There is always a question or a need that has to be identified by us, before we can recognize the answer that God is already bringing us.

I don’t often come to my quiet time knowing what my need or question is;  I am just in need, and I don’t know why.  But as I read, there will be a phrase or a thought that will touch what needs to be surfaced in me. It is like His words reach into me driving straight to the submerged issue, clothing it in words to bring it to the light, helping me to identify “the subject” between God and me. . . from His perspective, which is generally understanding, but always calling me higher.
Adam, where are you?” That question still resonates between each of us and God.

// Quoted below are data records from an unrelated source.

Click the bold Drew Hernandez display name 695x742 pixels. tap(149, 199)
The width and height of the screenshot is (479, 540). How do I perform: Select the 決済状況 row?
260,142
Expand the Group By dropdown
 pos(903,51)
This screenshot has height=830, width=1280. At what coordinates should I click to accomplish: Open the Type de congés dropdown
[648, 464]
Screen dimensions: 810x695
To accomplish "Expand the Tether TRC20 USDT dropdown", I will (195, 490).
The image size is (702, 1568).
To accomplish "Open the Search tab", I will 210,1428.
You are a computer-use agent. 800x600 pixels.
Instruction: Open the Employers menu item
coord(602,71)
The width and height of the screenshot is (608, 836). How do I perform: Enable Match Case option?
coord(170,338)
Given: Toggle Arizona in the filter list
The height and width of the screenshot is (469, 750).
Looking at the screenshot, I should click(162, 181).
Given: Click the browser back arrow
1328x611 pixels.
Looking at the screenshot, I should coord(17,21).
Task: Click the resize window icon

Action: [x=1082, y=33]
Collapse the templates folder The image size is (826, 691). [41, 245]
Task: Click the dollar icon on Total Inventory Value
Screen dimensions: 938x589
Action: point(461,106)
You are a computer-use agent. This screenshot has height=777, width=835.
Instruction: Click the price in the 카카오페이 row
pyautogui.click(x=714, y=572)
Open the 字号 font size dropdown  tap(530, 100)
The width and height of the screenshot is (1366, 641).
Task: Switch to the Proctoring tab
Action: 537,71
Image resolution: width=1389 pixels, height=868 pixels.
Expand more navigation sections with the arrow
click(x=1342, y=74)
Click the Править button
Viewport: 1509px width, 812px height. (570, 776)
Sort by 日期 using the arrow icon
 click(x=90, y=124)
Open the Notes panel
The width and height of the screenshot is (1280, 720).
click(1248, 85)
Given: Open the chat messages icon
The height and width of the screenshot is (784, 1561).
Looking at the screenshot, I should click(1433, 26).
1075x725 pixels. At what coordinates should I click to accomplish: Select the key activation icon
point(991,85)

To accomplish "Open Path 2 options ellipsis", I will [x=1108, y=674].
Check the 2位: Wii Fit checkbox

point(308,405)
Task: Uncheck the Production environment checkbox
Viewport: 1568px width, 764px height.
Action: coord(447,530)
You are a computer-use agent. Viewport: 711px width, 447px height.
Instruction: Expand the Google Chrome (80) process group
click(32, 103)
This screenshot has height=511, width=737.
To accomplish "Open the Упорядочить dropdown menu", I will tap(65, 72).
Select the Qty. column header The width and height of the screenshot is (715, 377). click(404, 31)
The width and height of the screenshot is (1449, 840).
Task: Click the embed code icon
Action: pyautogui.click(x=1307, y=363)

The power of the question is its identification to us of that place where we are hiding, with which we need to identify, in order to connect with what God is saying to us there.
The question sounds, and of its own accord the answer begins to rise in us. And almost always, the answer He solicits, rising of its own accord in us, is powerful . . . and though it rises from within to be whispered horsely from our own lips, we are hearing it as we speak it, for the very first time.
The power of the question is that it enables you to hear the answer God has already given you. It locates that point of connection in you. . .  where your circumstances have shaped you to receive the word He is giving you. . . which needs to be drawn out of you in order for you to hear it and recognize it for yourself.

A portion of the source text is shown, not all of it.